From my perspective, Google Fiber 100% disrupted connectivity - it woke the incumbents up and made them offer competitive Fiber. In that sense, they succeeded! My last three connections from my last three ISPs have all been gigabit (one of which was Google Fiber, easily the best internet I've ever had). I think they're expanding again, too, though I wish they had stayed as aggressive with rollout as they started.


That's a really good point, back home, Verizon didn't bother with Fios investment until then.


Ironically, Google Fiber purchased a wireless provider - Webpass - back in 2016 which is deployed in parallel to their fiber offerings.


> 5G in general (strictly inferior to incumbent, speed isn't faster, latency is higher, not as reliable)

I'm guessing this is a US thing? In Europe, 5G is definitely faster while latency is on par with 4G. YMMMV between EU countries though.

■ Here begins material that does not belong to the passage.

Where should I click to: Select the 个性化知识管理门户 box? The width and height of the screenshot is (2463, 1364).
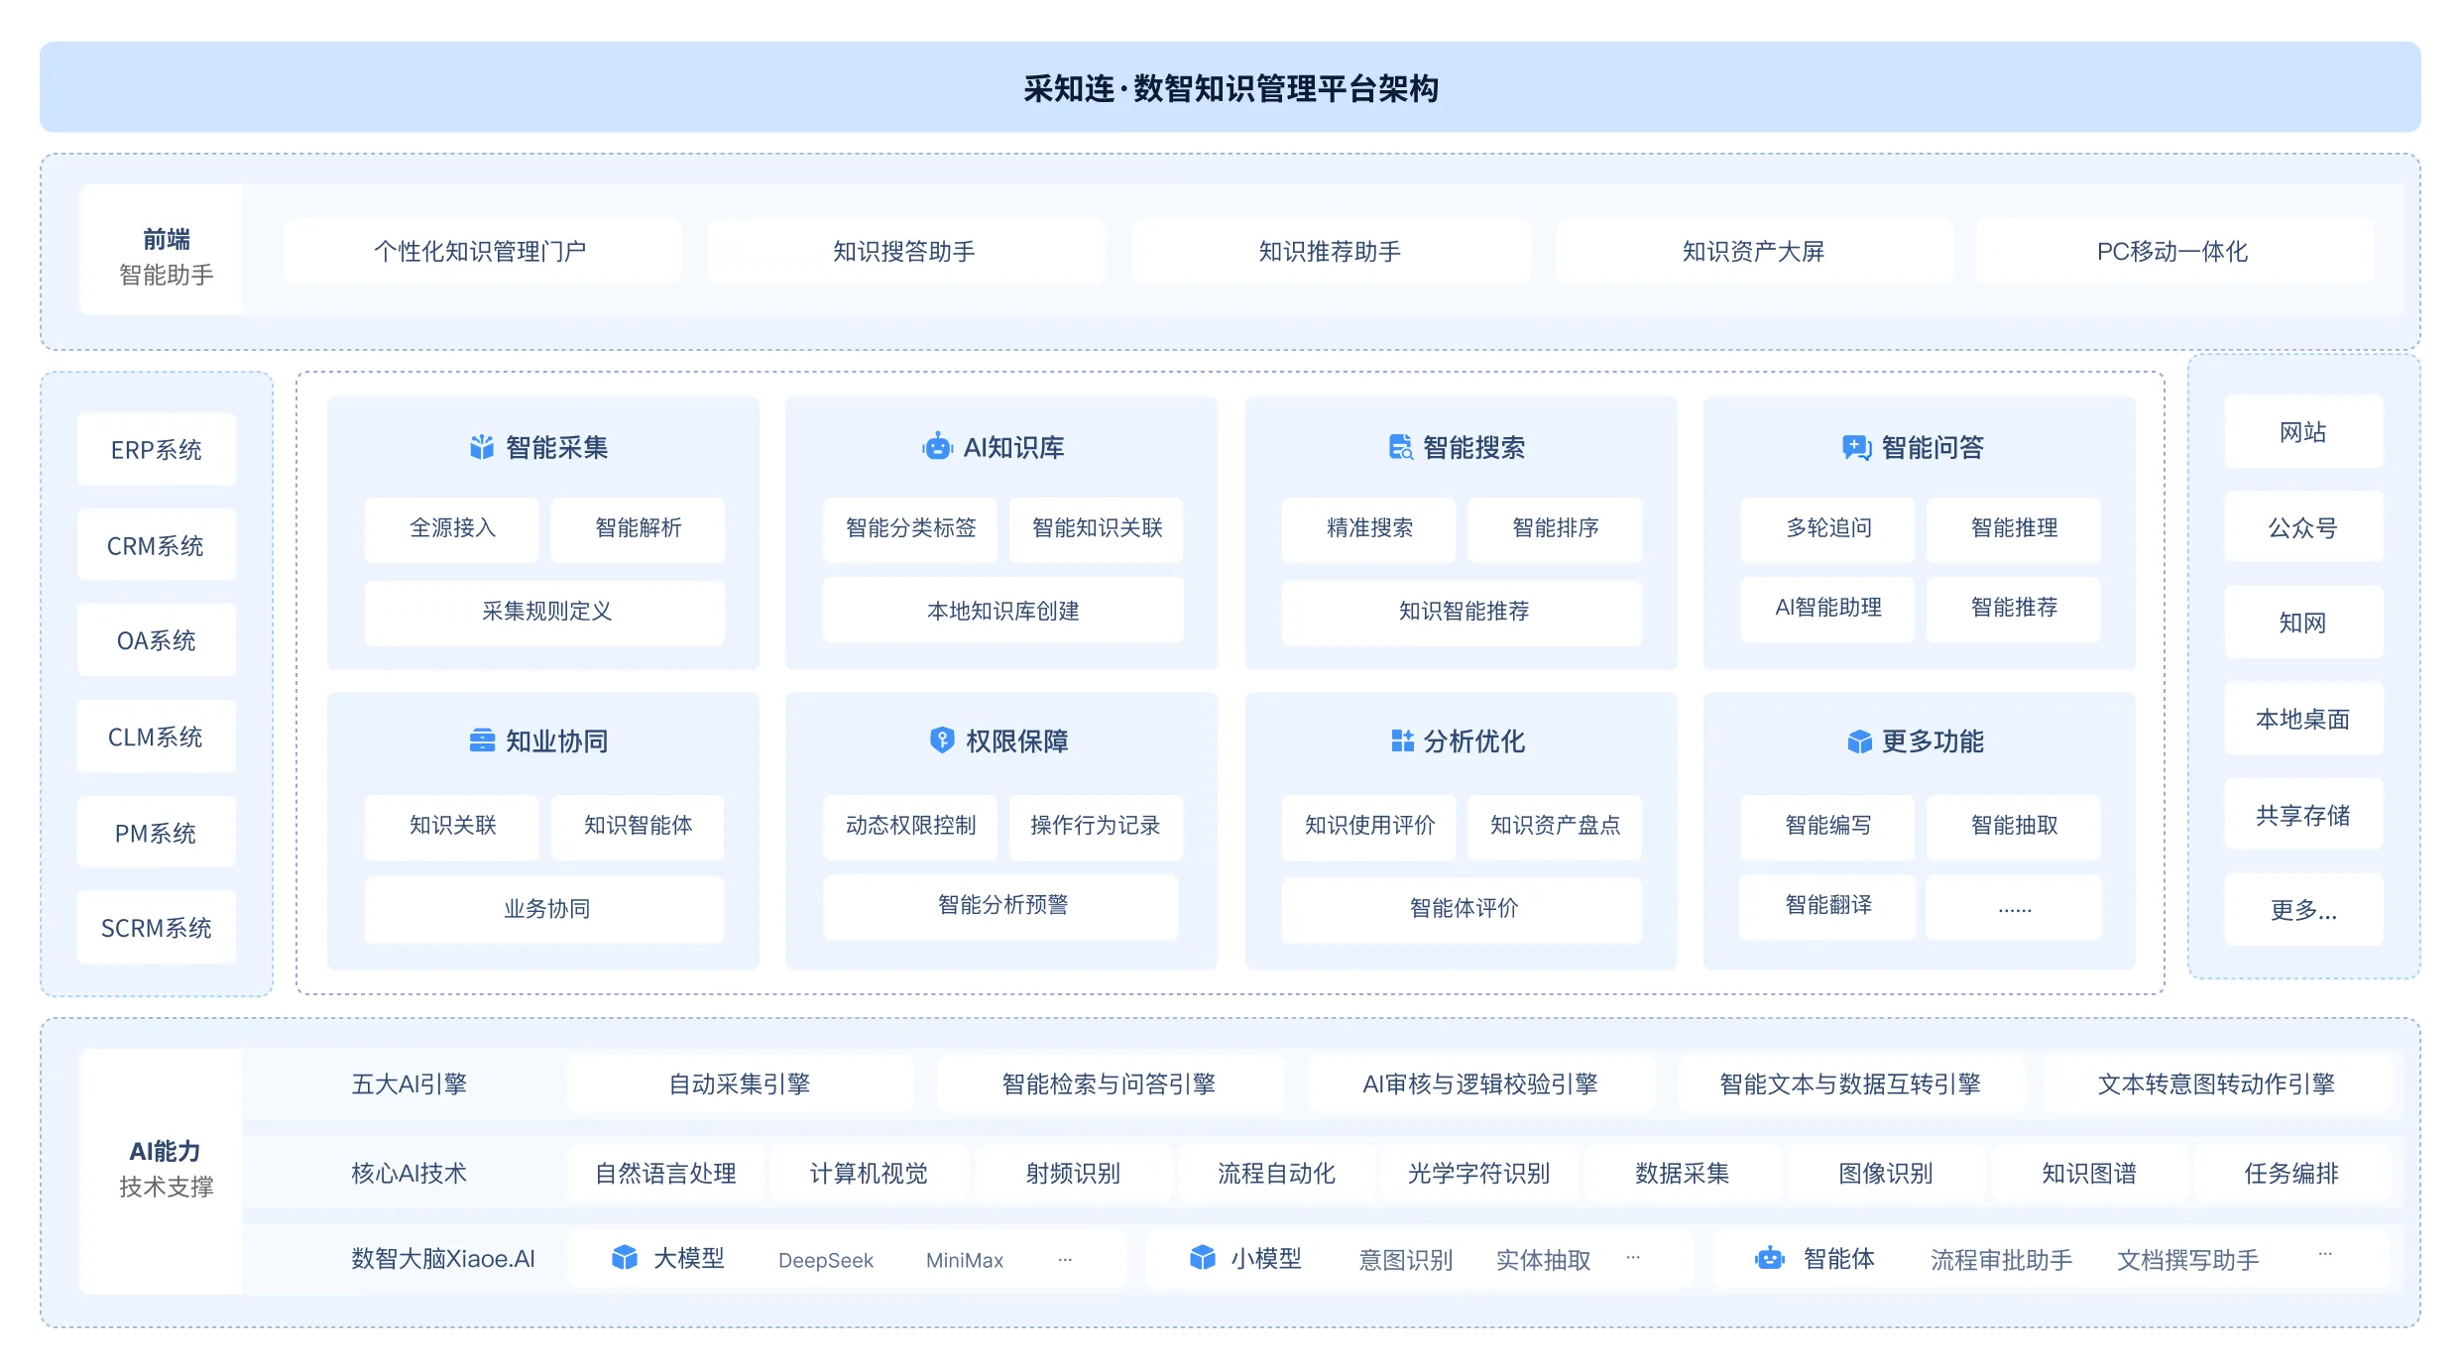(481, 252)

You're right, it's definitely better than 4G, my wording was unclear, more in the sense of "Would I make this my home ISP?" than "how did 5G go?" (I would have thought cell providers would have 20-30% of the market now, ah, the follys of youth...)

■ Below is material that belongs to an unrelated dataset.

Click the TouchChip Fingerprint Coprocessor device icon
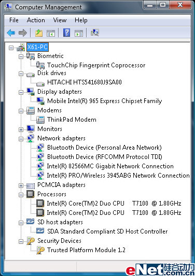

TBH I think a lot of it is many people still don't understand the product or misunderstand their actual needs/usage. Plenty of "normie" households can easily meet all their needs with a decent 5G fixed wireless install. As we see more cord cutting we'll probably see continued growth in fixed wireless.

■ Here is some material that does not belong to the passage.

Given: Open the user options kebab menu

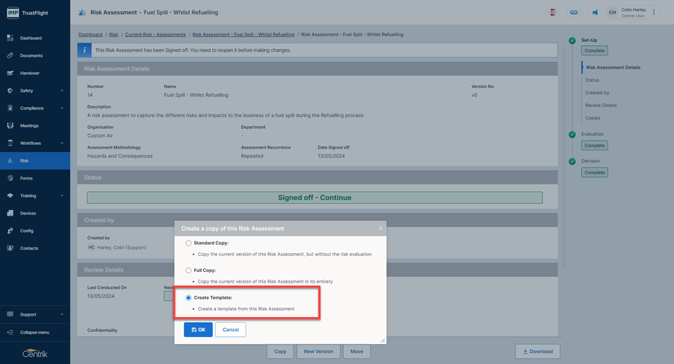Looking at the screenshot, I should 653,12.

FWIW, most other ISP types are treading water in terms of overall subscribers while the only real growth overall in new subscribers is fixed wireless. Your gut probably wasn't wrong that fixed wireless will probably grab 20-30%+, but just timescale-wise off a bit.

https://www.opensignal.com/2024/06/06/5g-fixed-wireless-acce...


5G home internet is the preferred in Australia where fibre isn’t present.

Even at my house where I have FTTH, my mobile 5G connection is persistently faster and quicker, that is both bandwidth and latency are superior on my phone from my home location.

Of course, the pricing is structured so you’re better off paying for both, either fixed internet plus mobile phone plane, or fixed 5G and mobile phone plan, depending on what is available at any specific location, but typically not all three options.

Thank you centrally planned infrastructure.


It's crazy that almost every house is able to be attached to a pipe carrying high pressure water that will flood if it is broken or attached wrong, thick wire carrying high current that will shock you, a pipe containing explosive gas, and a six inch cast iron pipe full of poop, but adding one more connection to a tiny thin strand of glass wrapped in plastic is too expensive.


A lot of the houses that don't currently have modern high speed internet access also don't have water pipes and sewer pipes. They have wells or water collection/delivery and septic tanks.

Electricity and twisted pair phone line is really all that's been pulled to their property.


"... very hard time competing with simply laying down some optical fiber."

You end up learning this in your own home. Some things are fine with a wired ethernet connection, it's really only my laptop and phone that use wifi.


You can say the same thing about running wired ethernet to your TV in the living room. It's simpler and more reliable than wifi. But wifi is much easier and quicker to install. Which one do most people use?


For most users (me included), there is zero difference in user experience between using wifi or Ethernet for their TV. Otherwise, running wired Ethernet would probably be a lot more popular.


So you think. You may be right, but most users won't even realize that a good chunk of their "buffering" / "Internet is slow today" / "Netflix is broken today" problems might just be a WiFi issue, and it would go away if they used a wired connection.


Optical fiber is absolutely the simplest and best option for almost any form of long distance connectivity. Maybe this technology will become cost/performance competitive in about 15 years after the HFT firms have invested billions trying to extract an extra cent out of our financial markets.


The economic burden usually falls on governments, so, like StarLink, Alphabet is probably hoping for some of that sweet, sweet government subsidy/grants for military applications.